Tax Newsletter: Sozialbetrugsgesetz: Änderung der Meldebestimmungen

Durch das beschlossene Sozialbetrugsgesetz wurden unter anderem die Meldebestimmungen der §§ 33 ff ASVG verschärft. Dienstgeber haben jede/n von ihnen beschäftigte/n Voll- oder Teilversicherte/n bei Arbeitsantritt – spätestens bis 24.00 Uhr des ersten Beschäftigungstages beim zuständigen Krankenversicherungsträger anzumelden und binnen sieben Tagen nach dem Ende der Pflichtversicherung abzumelden.

Der Dienstgeber kann der Meldeverpflichtung in zwei Schritten nachkommen:

 
Innerhalb der zuvor genannten Fristen sind zumindest Dienstgeber-Kontonummer, Name und Versicherungsnummer bzw. Geburtsdatum der beschäftigten Person sowie Ort und Tag der Beschäftigungsaufnahme zu melden. Hierbei ist die telefonische Meldung ausreichend.
 

Innerhalb von sieben Tagen ab Beginn der Pflichtversicherung sind die noch fehlenden Angaben zu melden.
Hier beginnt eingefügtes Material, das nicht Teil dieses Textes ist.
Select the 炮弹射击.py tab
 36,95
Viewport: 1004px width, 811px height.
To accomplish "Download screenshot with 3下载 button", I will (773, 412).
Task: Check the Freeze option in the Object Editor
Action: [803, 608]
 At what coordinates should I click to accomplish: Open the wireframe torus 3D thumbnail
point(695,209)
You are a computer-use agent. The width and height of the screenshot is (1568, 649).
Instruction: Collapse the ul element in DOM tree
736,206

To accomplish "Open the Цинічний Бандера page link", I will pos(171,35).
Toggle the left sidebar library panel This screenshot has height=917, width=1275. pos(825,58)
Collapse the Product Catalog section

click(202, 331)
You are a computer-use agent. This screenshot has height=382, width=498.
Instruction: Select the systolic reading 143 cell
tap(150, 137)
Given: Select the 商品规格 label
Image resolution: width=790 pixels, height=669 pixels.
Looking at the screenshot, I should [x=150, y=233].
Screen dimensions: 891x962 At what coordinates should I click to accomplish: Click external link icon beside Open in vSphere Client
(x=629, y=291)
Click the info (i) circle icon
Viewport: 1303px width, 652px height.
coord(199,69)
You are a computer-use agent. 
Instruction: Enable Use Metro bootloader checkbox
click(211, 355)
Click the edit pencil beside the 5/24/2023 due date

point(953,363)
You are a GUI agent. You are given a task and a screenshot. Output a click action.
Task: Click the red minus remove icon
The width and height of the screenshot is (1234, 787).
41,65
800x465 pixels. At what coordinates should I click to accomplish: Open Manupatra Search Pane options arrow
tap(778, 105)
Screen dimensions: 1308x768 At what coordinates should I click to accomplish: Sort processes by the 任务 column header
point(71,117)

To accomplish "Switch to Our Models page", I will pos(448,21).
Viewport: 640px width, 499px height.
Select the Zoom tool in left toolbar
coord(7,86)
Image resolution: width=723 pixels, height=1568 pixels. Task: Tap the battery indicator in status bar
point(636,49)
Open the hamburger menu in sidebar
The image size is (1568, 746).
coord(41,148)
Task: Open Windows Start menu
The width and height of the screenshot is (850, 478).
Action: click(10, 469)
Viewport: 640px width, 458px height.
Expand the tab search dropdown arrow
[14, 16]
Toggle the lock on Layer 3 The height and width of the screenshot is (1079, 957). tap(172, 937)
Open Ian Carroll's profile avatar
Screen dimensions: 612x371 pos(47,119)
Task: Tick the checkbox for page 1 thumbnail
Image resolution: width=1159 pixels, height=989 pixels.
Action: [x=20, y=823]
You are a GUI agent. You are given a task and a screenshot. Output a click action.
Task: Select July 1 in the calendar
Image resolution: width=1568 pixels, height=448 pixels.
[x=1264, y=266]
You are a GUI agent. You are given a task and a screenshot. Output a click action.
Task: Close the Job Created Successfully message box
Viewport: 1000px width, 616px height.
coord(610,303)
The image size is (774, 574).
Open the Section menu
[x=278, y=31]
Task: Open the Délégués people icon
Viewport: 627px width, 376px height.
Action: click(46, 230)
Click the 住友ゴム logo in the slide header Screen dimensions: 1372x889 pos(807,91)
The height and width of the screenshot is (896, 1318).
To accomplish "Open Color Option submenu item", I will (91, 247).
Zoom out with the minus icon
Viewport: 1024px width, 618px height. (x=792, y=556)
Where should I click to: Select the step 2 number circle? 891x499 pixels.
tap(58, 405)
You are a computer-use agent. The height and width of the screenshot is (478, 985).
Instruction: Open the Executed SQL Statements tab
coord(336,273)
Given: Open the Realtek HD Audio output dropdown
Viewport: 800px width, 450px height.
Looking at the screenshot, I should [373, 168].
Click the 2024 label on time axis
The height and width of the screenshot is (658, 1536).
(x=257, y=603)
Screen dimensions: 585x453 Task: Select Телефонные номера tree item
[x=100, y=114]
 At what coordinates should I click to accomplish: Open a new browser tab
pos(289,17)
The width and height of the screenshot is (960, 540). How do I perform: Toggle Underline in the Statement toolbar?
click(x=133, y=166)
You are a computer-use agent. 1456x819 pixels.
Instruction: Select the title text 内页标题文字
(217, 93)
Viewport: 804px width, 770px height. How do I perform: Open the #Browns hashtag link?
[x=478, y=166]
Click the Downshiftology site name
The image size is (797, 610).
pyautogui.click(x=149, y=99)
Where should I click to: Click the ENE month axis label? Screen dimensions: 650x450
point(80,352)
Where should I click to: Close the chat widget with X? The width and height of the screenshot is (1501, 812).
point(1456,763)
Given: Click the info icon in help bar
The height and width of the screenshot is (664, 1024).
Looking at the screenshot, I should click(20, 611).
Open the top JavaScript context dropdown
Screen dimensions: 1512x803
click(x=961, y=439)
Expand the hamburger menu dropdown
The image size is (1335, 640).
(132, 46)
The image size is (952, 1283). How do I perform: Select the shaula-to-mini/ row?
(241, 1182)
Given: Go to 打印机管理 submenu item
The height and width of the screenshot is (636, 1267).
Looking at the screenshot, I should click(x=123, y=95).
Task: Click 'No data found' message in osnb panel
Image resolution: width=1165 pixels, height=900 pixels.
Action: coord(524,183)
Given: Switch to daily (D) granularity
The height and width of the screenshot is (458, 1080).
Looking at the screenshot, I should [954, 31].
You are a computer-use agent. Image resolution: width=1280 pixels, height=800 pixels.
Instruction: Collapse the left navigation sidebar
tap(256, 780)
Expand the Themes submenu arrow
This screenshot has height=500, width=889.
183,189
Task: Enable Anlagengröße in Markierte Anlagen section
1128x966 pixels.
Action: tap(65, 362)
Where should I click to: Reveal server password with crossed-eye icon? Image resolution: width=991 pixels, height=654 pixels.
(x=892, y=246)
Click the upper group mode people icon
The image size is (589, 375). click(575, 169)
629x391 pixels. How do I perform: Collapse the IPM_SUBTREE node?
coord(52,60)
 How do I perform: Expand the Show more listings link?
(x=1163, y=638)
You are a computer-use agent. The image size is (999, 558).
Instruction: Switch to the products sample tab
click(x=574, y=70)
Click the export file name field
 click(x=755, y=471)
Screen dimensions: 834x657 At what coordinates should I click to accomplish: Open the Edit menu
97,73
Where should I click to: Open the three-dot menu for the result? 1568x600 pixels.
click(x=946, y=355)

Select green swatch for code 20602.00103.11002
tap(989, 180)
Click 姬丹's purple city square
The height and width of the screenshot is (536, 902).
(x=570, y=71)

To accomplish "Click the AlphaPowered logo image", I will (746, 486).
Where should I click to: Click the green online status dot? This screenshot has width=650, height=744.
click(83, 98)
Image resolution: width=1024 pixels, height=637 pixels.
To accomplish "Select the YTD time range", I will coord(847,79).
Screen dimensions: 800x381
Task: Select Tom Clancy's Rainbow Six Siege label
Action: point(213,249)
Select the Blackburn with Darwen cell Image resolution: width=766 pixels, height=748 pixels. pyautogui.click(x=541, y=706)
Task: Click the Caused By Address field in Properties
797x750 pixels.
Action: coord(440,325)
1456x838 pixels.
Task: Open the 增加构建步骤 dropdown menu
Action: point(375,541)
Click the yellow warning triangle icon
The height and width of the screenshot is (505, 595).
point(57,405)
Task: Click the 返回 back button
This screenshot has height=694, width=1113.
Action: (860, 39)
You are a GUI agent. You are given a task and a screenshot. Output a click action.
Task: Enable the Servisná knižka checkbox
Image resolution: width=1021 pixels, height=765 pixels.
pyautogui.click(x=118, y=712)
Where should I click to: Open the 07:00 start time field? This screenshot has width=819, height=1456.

Die Änderung der Meldebestimmungen treten erst nach Kundmachung einer Verordunung in Kraft, mit der festgestellt wird, die zur Erfüllung der Anmeldeverpflichtung nach §§ 33 ff ASVG erforderlichen technischen Mittel zur Verfügung stehen. Es wird nicht damit gerechnet, dass die Verordnung vor dem Frühjahr erlassen wird.